**Goal**: Render the lines below as a JSON list of strings, one string per line, with blank lines omitted.

**Listed entries**:
+++

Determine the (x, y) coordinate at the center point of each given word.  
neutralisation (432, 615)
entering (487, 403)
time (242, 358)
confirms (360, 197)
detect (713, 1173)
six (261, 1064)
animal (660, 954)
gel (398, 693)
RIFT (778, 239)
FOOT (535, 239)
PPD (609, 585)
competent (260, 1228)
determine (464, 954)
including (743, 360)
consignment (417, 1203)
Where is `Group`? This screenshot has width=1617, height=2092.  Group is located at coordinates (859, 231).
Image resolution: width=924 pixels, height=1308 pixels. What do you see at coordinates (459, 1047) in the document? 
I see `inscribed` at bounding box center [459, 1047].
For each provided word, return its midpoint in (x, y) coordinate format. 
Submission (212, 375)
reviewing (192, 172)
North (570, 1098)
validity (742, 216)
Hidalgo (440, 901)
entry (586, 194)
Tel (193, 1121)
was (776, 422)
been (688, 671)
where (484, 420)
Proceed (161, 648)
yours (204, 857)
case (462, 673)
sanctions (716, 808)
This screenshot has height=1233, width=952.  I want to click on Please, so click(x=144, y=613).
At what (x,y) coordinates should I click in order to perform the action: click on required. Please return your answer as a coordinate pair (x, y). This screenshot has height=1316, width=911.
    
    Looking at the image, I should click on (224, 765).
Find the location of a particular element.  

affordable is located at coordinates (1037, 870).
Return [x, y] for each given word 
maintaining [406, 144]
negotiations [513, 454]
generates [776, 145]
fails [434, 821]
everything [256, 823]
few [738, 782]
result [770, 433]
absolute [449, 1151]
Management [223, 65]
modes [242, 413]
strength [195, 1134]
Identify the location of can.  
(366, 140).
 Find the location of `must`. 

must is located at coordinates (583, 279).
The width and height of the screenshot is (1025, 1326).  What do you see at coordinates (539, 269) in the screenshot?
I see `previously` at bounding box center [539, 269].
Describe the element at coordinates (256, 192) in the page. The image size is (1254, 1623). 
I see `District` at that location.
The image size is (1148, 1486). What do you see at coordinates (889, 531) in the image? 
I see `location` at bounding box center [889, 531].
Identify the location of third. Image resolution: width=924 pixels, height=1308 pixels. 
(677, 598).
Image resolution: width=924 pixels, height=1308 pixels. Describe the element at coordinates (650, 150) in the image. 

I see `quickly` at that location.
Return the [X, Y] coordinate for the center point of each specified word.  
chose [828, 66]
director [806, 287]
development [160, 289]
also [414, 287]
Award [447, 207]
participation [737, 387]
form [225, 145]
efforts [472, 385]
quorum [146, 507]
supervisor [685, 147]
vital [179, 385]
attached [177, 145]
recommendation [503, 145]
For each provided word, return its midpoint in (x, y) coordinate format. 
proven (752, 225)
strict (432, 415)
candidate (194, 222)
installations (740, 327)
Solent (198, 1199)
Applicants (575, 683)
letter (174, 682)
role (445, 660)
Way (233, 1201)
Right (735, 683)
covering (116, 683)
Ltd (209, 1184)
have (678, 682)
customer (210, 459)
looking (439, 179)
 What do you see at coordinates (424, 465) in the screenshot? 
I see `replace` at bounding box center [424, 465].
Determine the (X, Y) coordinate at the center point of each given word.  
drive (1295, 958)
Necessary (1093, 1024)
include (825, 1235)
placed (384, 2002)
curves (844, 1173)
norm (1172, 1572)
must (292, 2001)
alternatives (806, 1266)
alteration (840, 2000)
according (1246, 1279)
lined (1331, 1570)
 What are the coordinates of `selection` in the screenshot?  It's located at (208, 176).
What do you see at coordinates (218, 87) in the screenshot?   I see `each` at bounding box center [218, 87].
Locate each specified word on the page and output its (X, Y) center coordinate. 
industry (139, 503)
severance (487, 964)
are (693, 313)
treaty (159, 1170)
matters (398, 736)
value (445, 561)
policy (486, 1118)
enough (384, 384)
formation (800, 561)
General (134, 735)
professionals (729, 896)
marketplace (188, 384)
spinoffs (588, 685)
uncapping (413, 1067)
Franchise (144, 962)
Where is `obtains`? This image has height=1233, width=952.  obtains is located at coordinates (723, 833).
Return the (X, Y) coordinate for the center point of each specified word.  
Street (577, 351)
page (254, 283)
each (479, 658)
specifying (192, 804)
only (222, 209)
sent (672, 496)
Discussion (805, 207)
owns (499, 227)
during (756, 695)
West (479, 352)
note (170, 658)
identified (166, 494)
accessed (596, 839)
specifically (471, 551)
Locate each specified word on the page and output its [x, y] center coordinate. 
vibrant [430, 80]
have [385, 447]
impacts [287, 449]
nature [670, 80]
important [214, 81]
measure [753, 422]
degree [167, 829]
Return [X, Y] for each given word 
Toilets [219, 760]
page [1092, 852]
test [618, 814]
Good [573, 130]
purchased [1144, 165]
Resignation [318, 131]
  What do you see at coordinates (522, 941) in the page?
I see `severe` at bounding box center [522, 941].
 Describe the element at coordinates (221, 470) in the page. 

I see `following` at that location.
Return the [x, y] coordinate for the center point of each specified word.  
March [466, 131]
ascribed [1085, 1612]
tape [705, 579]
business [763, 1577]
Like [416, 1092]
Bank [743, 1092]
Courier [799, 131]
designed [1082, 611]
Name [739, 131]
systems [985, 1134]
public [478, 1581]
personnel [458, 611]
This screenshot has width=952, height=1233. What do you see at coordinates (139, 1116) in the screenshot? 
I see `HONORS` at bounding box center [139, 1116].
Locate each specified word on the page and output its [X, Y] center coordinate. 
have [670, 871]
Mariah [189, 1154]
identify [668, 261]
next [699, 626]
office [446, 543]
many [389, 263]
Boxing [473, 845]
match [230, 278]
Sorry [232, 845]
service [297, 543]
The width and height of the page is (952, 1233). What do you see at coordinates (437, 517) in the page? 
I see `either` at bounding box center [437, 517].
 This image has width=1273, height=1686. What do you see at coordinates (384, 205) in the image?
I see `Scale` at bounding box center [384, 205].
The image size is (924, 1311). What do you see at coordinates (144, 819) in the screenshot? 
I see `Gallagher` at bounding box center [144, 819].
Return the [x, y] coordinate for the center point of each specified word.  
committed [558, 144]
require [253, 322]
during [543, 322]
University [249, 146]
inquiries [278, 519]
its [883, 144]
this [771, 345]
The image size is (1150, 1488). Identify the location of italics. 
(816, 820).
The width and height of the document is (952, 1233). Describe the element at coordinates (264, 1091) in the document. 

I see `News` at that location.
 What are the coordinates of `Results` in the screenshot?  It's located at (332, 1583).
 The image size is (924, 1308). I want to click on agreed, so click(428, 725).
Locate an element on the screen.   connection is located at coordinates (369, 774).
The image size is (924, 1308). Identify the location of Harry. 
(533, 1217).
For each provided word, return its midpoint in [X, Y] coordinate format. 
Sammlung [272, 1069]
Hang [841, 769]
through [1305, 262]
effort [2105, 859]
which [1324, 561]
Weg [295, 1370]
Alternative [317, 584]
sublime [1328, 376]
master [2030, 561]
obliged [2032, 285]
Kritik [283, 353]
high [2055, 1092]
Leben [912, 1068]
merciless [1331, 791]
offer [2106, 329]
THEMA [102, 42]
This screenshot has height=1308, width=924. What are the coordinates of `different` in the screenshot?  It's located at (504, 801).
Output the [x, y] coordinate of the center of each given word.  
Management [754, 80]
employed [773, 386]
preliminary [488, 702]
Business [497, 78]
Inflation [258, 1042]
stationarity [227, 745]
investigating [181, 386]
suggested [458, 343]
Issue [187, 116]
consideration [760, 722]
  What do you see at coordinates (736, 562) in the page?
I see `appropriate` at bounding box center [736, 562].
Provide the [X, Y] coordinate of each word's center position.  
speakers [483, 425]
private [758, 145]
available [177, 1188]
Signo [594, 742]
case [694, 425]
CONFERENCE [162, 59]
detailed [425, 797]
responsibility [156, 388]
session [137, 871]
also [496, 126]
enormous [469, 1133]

+++

**Exercise result**:
[
  "Determine the (x, y) coordinate at the center point of each given word.  ",
  "neutralisation (432, 615)",
  "entering (487, 403)",
  "time (242, 358)",
  "confirms (360, 197)",
  "detect (713, 1173)",
  "six (261, 1064)",
  "animal (660, 954)",
  "gel (398, 693)",
  "RIFT (778, 239)",
  "FOOT (535, 239)",
  "PPD (609, 585)",
  "competent (260, 1228)",
  "determine (464, 954)",
  "including (743, 360)",
  "consignment (417, 1203)",
  "Where is `Group`? This screenshot has width=1617, height=2092.  Group is located at coordinates (859, 231).",
  "Image resolution: width=924 pixels, height=1308 pixels. What do you see at coordinates (459, 1047) in the document? ",
  "I see `inscribed` at bounding box center [459, 1047].",
  "For each provided word, return its midpoint in (x, y) coordinate format. ",
  "Submission (212, 375)",
  "reviewing (192, 172)",
  "North (570, 1098)",
  "validity (742, 216)",
  "Hidalgo (440, 901)",
  "entry (586, 194)",
  "Tel (193, 1121)",
  "was (776, 422)",
  "been (688, 671)",
  "where (484, 420)",
  "Proceed (161, 648)",
  "yours (204, 857)",
  "case (462, 673)",
  "sanctions (716, 808)",
  "This screenshot has height=1233, width=952.  I want to click on Please, so click(x=144, y=613).",
  "At what (x,y) coordinates should I click in order to perform the action: click on required. Please return your answer as a coordinate pair (x, y). This screenshot has height=1316, width=911.",
  "    Looking at the image, I should click on (224, 765).",
  "Find the location of a particular element.  ",
  "affordable is located at coordinates (1037, 870).",
  "Return [x, y] for each given word ",
  "maintaining [406, 144]",
  "negotiations [513, 454]",
  "generates [776, 145]",
  "fails [434, 821]",
  "everything [256, 823]",
  "few [738, 782]",
  "result [770, 433]",
  "absolute [449, 1151]",
  "Management [223, 65]",
  "modes [242, 413]",
  "strength [195, 1134]",
  "Identify the location of can.  ",
  "(366, 140).",
  " Find the location of `must`. ",
  "must is located at coordinates (583, 279).",
  "The width and height of the screenshot is (1025, 1326).  What do you see at coordinates (539, 269) in the screenshot?",
  "I see `previously` at bounding box center [539, 269].",
  "Describe the element at coordinates (256, 192) in the page. The image size is (1254, 1623). ",
  "I see `District` at that location.",
  "The image size is (1148, 1486). What do you see at coordinates (889, 531) in the image? ",
  "I see `location` at bounding box center [889, 531].",
  "Identify the location of third. Image resolution: width=924 pixels, height=1308 pixels. ",
  "(677, 598).",
  "Image resolution: width=924 pixels, height=1308 pixels. Describe the element at coordinates (650, 150) in the image. ",
  "I see `quickly` at that location.",
  "Return the [X, Y] coordinate for the center point of each specified word.  ",
  "chose [828, 66]",
  "director [806, 287]",
  "development [160, 289]",
  "also [414, 287]",
  "Award [447, 207]",
  "participation [737, 387]",
  "form [225, 145]",
  "efforts [472, 385]",
  "quorum [146, 507]",
  "supervisor [685, 147]",
  "vital [179, 385]",
  "attached [177, 145]",
  "recommendation [503, 145]",
  "For each provided word, return its midpoint in (x, y) coordinate format. ",
  "proven (752, 225)",
  "strict (432, 415)",
  "candidate (194, 222)",
  "installations (740, 327)",
  "Solent (198, 1199)",
  "Applicants (575, 683)",
  "letter (174, 682)",
  "role (445, 660)",
  "Way (233, 1201)",
  "Right (735, 683)",
  "covering (116, 683)",
  "Ltd (209, 1184)",
  "have (678, 682)",
  "customer (210, 459)",
  "looking (439, 179)",
  " What do you see at coordinates (424, 465) in the screenshot? ",
  "I see `replace` at bounding box center [424, 465].",
  "Determine the (X, Y) coordinate at the center point of each given word.  ",
  "drive (1295, 958)",
  "Necessary (1093, 1024)",
  "include (825, 1235)",
  "placed (384, 2002)",
  "curves (844, 1173)",
  "norm (1172, 1572)",
  "must (292, 2001)",
  "alternatives (806, 1266)",
  "alteration (840, 2000)",
  "according (1246, 1279)",
  "lined (1331, 1570)",
  " What are the coordinates of `selection` in the screenshot?  It's located at (208, 176).",
  "What do you see at coordinates (218, 87) in the screenshot?   I see `each` at bounding box center [218, 87].",
  "Locate each specified word on the page and output its (X, Y) center coordinate. ",
  "industry (139, 503)",
  "severance (487, 964)",
  "are (693, 313)",
  "treaty (159, 1170)",
  "matters (398, 736)",
  "value (445, 561)",
  "policy (486, 1118)",
  "enough (384, 384)",
  "formation (800, 561)",
  "General (134, 735)",
  "professionals (729, 896)",
  "marketplace (188, 384)",
  "spinoffs (588, 685)",
  "uncapping (413, 1067)",
  "Franchise (144, 962)",
  "Where is `obtains`? This image has height=1233, width=952.  obtains is located at coordinates (723, 833).",
  "Return the (X, Y) coordinate for the center point of each specified word.  ",
  "Street (577, 351)",
  "page (254, 283)",
  "each (479, 658)",
  "specifying (192, 804)",
  "only (222, 209)",
  "sent (672, 496)",
  "Discussion (805, 207)",
  "owns (499, 227)",
  "during (756, 695)",
  "West (479, 352)",
  "note (170, 658)",
  "identified (166, 494)",
  "accessed (596, 839)",
  "specifically (471, 551)",
  "Locate each specified word on the page and output its [x, y] center coordinate. ",
  "vibrant [430, 80]",
  "have [385, 447]",
  "impacts [287, 449]",
  "nature [670, 80]",
  "important [214, 81]",
  "measure [753, 422]",
  "degree [167, 829]",
  "Return [X, Y] for each given word ",
  "Toilets [219, 760]",
  "page [1092, 852]",
  "test [618, 814]",
  "Good [573, 130]",
  "purchased [1144, 165]",
  "Resignation [318, 131]",
  "  What do you see at coordinates (522, 941) in the page?",
  "I see `severe` at bounding box center [522, 941].",
  " Describe the element at coordinates (221, 470) in the page. ",
  "I see `following` at that location.",
  "Return the [x, y] coordinate for the center point of each specified word.  ",
  "March [466, 131]",
  "ascribed [1085, 1612]",
  "tape [705, 579]",
  "business [763, 1577]",
  "Like [416, 1092]",
  "Bank [743, 1092]",
  "Courier [799, 131]",
  "designed [1082, 611]",
  "Name [739, 131]",
  "systems [985, 1134]",
  "public [478, 1581]",
  "personnel [458, 611]",
  "This screenshot has width=952, height=1233. What do you see at coordinates (139, 1116) in the screenshot? ",
  "I see `HONORS` at bounding box center [139, 1116].",
  "Locate each specified word on the page and output its [X, Y] center coordinate. ",
  "have [670, 871]",
  "Mariah [189, 1154]",
  "identify [668, 261]",
  "next [699, 626]",
  "office [446, 543]",
  "many [389, 263]",
  "Boxing [473, 845]",
  "match [230, 278]",
  "Sorry [232, 845]",
  "service [297, 543]",
  "The width and height of the page is (952, 1233). What do you see at coordinates (437, 517) in the page? ",
  "I see `either` at bounding box center [437, 517].",
  " This image has width=1273, height=1686. What do you see at coordinates (384, 205) in the image?",
  "I see `Scale` at bounding box center [384, 205].",
  "The image size is (924, 1311). What do you see at coordinates (144, 819) in the screenshot? ",
  "I see `Gallagher` at bounding box center [144, 819].",
  "Return the [x, y] coordinate for the center point of each specified word.  ",
  "committed [558, 144]",
  "require [253, 322]",
  "during [543, 322]",
  "University [249, 146]",
  "inquiries [278, 519]",
  "its [883, 144]",
  "this [771, 345]",
  "The image size is (1150, 1488). Identify the location of italics. ",
  "(816, 820).",
  "The width and height of the document is (952, 1233). Describe the element at coordinates (264, 1091) in the document. ",
  "I see `News` at that location.",
  " What are the coordinates of `Results` in the screenshot?  It's located at (332, 1583).",
  " The image size is (924, 1308). I want to click on agreed, so click(428, 725).",
  "Locate an element on the screen.   connection is located at coordinates (369, 774).",
  "The image size is (924, 1308). Identify the location of Harry. ",
  "(533, 1217).",
  "For each provided word, return its midpoint in [X, Y] coordinate format. ",
  "Sammlung [272, 1069]",
  "Hang [841, 769]",
  "through [1305, 262]",
  "effort [2105, 859]",
  "which [1324, 561]",
  "Weg [295, 1370]",
  "Alternative [317, 584]",
  "sublime [1328, 376]",
  "master [2030, 561]",
  "obliged [2032, 285]",
  "Kritik [283, 353]",
  "high [2055, 1092]",
  "Leben [912, 1068]",
  "merciless [1331, 791]",
  "offer [2106, 329]",
  "THEMA [102, 42]",
  "This screenshot has height=1308, width=924. What are the coordinates of `different` in the screenshot?  It's located at (504, 801).",
  "Output the [x, y] coordinate of the center of each given word.  ",
  "Management [754, 80]",
  "employed [773, 386]",
  "preliminary [488, 702]",
  "Business [497, 78]",
  "Inflation [258, 1042]",
  "stationarity [227, 745]",
  "investigating [181, 386]",
  "suggested [458, 343]",
  "Issue [187, 116]",
  "consideration [760, 722]",
  "  What do you see at coordinates (736, 562) in the page?",
  "I see `appropriate` at bounding box center [736, 562].",
  "Provide the [X, Y] coordinate of each word's center position.  ",
  "speakers [483, 425]",
  "private [758, 145]",
  "available [177, 1188]",
  "Signo [594, 742]",
  "case [694, 425]",
  "CONFERENCE [162, 59]",
  "detailed [425, 797]",
  "responsibility [156, 388]",
  "session [137, 871]",
  "also [496, 126]",
  "enormous [469, 1133]"
]